The p.P34L variant (also known as c.101C>T), located in coding exon 2 of the BRCA1 gene, results from a C to T substitution at nucleotide position 101. The proline at codon 34 is replaced by leucine, an amino acid with similar properties. One functional study found that this nucleotide substitution is non-functional in a high-throughput, genome editing, haploid cell survival assay (Findlay GM et al. Nature, 2018 10;562:217-222). This variant is considered to be rare based on population cohorts in the Genome Aggregation Database (gnomAD). This amino acid position is highly conserved in available vertebrate species. In addition, this alteration is predicted to be deleterious by in silico analysis. Based on the majority of available evidence to date, this variant is likely to be pathogenic.

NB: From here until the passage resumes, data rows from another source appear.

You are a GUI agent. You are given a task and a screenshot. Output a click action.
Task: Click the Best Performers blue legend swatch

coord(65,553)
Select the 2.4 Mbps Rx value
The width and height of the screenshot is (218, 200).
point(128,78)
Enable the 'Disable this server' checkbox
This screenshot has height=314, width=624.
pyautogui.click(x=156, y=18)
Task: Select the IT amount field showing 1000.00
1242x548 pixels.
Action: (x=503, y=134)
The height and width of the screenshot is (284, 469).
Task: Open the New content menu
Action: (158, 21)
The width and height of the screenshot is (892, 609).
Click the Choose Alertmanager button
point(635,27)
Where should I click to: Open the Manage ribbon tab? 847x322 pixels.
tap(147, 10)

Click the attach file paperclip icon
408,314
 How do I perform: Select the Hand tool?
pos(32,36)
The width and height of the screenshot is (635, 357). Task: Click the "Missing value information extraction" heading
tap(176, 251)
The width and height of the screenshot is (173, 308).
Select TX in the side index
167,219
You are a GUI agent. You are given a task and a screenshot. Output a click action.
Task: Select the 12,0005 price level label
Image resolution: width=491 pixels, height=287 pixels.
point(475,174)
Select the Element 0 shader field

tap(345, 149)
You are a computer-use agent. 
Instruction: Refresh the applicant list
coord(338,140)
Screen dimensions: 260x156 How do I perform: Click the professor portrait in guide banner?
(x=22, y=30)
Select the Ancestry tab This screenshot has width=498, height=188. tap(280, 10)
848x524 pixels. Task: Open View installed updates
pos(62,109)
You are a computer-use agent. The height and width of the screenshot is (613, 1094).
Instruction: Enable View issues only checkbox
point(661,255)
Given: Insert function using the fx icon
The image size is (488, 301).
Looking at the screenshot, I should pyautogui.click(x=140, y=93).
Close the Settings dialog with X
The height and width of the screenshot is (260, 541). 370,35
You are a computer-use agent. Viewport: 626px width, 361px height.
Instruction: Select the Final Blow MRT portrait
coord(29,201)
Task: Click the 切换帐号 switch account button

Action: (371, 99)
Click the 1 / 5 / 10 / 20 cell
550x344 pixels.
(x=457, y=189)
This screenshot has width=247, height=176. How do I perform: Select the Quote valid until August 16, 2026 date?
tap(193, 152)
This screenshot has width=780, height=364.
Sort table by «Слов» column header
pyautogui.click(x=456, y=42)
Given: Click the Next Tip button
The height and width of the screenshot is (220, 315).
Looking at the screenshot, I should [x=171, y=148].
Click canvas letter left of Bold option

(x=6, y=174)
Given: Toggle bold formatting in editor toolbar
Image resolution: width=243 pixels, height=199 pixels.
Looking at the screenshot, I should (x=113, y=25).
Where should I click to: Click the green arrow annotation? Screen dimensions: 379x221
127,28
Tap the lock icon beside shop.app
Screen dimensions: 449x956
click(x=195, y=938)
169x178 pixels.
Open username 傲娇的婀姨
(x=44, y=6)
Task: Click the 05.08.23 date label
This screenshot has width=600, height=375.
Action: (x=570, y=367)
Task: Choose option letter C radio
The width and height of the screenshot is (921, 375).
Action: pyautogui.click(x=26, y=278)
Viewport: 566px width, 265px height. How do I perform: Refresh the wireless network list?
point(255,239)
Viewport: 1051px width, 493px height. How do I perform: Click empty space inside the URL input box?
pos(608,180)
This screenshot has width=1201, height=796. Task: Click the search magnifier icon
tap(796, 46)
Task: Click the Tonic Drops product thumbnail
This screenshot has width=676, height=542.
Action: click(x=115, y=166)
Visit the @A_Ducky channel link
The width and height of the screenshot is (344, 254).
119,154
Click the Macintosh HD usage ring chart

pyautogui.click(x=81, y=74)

The c.101C>T variant in BRCA1 is a missense variant predicted to cause substitution of proline by leucine at amino acid 34 (p.Pro34Leu). This variant is present in gnomAD v4.1 but is below the ENIGMA BRCA1/2 VCEP threshold >0.00002 for BS1_Supporting (PM2_Supporting, BS1, and BA1 are not met). This BRCA1 missense variant is within a key functional domain and a SpliceAI score of 0.01 predicts no impact on splicing (score threshold ≤0.1). The computational predictor BayesDel (noAF) gives a score of 0.45, above the recommended threshold of 0.28 for prediction of impact on BRCA1 function via protein change (PP3 met). Reported by three calibrated studies to exhibit protein function similar to pathogenic control variants (PMID:30209399, 35659930, 37168384) (PS3 met). Multifactorial likelihood ratio analysis using clinically calibrated data produced a combined LR for this variant of 5.47 (based on Case-Control LR=5.47), within the thresholds for moderate evidence towards pathogenicity (LR ≥4.3 & <18.7) (PP4_Moderate met; PMID: 40413188). In summary, this variant meets the criteria to be classified as a Likely Pathogenic for BRCA1-related cancer predisposition based on the ACMG/AMP criteria applied as specified by the ENIGMA BRCA1/2 VCEP (PP3, PS3, PP4_Moderate).